### DATA FOR ANALYSIS:
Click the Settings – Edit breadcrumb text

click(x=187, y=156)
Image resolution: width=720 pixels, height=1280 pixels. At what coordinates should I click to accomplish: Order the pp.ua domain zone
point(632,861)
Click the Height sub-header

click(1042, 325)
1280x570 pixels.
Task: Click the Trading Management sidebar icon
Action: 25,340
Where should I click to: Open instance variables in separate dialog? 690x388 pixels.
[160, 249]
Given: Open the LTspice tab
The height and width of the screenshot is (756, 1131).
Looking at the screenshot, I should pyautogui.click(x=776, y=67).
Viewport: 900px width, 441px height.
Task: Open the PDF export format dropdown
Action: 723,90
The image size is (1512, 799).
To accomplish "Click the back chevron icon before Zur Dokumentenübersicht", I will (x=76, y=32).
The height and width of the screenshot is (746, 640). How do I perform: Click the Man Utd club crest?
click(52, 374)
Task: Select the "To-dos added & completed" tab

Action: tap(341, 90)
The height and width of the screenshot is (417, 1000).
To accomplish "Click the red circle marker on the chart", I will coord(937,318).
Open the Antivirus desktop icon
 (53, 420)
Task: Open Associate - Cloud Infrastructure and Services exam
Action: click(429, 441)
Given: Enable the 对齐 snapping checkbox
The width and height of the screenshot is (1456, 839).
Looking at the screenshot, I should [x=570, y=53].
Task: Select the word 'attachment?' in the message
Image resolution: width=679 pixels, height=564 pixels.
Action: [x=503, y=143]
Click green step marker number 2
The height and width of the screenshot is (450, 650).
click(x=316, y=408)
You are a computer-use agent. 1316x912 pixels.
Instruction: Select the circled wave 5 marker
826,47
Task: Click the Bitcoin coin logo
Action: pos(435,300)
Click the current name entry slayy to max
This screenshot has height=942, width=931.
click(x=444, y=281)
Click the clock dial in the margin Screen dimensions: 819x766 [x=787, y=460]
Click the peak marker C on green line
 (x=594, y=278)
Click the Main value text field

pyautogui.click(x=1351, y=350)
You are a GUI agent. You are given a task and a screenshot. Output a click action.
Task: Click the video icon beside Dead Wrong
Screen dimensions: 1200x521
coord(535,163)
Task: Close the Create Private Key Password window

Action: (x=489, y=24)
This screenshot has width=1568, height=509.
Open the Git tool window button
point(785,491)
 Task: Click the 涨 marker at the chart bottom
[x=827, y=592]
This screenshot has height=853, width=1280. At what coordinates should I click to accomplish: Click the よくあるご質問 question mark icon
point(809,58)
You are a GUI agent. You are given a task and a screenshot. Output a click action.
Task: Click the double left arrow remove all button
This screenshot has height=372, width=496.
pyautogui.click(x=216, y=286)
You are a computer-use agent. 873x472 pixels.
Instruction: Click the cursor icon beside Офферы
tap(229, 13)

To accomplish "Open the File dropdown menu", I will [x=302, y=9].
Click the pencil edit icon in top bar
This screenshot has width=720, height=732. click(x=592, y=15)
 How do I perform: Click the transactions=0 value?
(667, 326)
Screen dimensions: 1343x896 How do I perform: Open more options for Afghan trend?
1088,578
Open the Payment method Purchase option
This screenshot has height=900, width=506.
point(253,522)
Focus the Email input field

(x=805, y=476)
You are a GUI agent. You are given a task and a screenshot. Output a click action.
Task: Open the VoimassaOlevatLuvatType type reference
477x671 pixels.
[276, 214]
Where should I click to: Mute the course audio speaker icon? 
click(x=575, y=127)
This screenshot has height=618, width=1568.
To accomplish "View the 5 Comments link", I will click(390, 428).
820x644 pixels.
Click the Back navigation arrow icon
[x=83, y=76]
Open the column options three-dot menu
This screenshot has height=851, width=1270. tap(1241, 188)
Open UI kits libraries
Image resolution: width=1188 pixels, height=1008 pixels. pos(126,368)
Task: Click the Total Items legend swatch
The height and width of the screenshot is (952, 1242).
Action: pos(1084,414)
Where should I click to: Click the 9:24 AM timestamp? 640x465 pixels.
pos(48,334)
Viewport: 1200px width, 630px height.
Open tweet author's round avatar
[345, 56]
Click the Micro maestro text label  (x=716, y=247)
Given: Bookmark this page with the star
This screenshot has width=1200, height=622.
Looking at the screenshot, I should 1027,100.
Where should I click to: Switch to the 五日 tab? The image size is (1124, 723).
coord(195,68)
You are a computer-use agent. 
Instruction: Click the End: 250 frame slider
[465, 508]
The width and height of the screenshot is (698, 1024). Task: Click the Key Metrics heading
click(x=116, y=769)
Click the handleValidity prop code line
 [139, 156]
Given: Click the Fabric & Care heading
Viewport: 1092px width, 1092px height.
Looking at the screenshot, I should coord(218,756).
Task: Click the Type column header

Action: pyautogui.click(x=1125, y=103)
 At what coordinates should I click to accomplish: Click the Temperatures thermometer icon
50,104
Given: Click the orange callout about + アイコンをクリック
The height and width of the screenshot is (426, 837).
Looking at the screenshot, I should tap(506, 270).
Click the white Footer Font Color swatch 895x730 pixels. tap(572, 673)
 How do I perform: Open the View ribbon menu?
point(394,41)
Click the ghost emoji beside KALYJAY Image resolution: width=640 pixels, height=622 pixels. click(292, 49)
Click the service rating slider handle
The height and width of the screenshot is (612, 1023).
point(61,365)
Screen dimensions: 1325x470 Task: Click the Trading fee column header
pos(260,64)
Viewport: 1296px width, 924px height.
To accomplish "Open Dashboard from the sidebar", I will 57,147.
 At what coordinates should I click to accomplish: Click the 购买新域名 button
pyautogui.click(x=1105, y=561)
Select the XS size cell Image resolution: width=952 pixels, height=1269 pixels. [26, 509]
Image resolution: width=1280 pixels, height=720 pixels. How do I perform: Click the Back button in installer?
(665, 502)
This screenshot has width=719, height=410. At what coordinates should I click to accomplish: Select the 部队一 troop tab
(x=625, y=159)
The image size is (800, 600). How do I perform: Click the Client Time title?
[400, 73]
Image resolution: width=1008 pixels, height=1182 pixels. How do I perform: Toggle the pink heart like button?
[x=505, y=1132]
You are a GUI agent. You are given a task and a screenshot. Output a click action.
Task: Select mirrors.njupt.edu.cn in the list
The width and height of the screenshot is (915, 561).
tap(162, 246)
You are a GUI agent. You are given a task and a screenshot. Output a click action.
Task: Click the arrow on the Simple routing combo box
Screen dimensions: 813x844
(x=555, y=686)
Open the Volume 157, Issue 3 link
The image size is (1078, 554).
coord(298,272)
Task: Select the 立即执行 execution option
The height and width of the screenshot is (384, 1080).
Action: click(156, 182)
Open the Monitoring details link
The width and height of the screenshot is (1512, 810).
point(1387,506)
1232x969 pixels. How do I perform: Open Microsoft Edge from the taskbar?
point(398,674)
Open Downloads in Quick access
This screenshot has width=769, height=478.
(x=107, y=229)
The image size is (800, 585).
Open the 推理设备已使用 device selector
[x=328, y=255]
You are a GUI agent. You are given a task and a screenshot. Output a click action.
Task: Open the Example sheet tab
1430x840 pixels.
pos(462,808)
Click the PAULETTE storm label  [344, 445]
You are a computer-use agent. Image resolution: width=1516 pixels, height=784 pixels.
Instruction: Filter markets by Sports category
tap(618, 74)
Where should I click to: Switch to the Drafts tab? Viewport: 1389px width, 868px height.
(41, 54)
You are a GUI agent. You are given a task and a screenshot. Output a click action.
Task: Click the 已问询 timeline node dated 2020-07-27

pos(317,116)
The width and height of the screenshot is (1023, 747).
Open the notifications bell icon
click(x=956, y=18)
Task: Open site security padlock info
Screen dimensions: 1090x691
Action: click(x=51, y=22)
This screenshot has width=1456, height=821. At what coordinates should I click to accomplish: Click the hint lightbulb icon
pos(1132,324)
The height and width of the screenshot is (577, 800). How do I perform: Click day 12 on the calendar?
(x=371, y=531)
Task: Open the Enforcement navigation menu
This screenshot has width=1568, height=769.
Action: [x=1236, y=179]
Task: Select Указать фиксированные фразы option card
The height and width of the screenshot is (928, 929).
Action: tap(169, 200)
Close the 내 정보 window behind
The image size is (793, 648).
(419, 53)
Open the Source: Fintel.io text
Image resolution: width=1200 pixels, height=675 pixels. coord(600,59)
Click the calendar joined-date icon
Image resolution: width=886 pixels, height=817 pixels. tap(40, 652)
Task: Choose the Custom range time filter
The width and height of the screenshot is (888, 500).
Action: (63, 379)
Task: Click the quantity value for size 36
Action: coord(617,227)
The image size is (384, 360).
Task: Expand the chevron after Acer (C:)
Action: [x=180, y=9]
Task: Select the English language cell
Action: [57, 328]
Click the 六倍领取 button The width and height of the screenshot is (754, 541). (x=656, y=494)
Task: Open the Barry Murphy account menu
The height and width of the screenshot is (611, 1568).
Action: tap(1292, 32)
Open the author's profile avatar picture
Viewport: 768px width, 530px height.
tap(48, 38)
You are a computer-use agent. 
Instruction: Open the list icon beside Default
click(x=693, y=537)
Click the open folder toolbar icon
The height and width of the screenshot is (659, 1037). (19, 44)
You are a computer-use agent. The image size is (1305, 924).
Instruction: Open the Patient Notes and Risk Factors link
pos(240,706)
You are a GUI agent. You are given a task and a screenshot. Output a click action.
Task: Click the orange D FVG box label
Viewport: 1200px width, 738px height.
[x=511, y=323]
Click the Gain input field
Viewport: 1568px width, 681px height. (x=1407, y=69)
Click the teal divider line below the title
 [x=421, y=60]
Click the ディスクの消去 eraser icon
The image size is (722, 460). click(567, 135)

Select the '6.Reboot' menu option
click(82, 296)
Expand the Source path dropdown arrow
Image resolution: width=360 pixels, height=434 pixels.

### HOW TO COMPLETE THIS TASK:
All lines above from the one containing "The image size is (800, 585)." to the one containing "Task: Choose the Custom range time filter" must be repeated exactly, both lines included, and no others.

### SOLUTION:
The image size is (800, 585).
Open the 推理设备已使用 device selector
[x=328, y=255]
You are a GUI agent. You are given a task and a screenshot. Output a click action.
Task: Open the Example sheet tab
1430x840 pixels.
pos(462,808)
Click the PAULETTE storm label  [344, 445]
You are a computer-use agent. Image resolution: width=1516 pixels, height=784 pixels.
Instruction: Filter markets by Sports category
tap(618, 74)
Where should I click to: Switch to the Drafts tab? Viewport: 1389px width, 868px height.
(41, 54)
You are a GUI agent. You are given a task and a screenshot. Output a click action.
Task: Click the 已问询 timeline node dated 2020-07-27

pos(317,116)
The width and height of the screenshot is (1023, 747).
Open the notifications bell icon
click(x=956, y=18)
Task: Open site security padlock info
Screen dimensions: 1090x691
Action: click(x=51, y=22)
This screenshot has width=1456, height=821. At what coordinates should I click to accomplish: Click the hint lightbulb icon
pos(1132,324)
The height and width of the screenshot is (577, 800). How do I perform: Click day 12 on the calendar?
(x=371, y=531)
Task: Open the Enforcement navigation menu
This screenshot has width=1568, height=769.
Action: [x=1236, y=179]
Task: Select Указать фиксированные фразы option card
The height and width of the screenshot is (928, 929).
Action: tap(169, 200)
Close the 내 정보 window behind
The image size is (793, 648).
(419, 53)
Open the Source: Fintel.io text
Image resolution: width=1200 pixels, height=675 pixels. coord(600,59)
Click the calendar joined-date icon
Image resolution: width=886 pixels, height=817 pixels. tap(40, 652)
Task: Choose the Custom range time filter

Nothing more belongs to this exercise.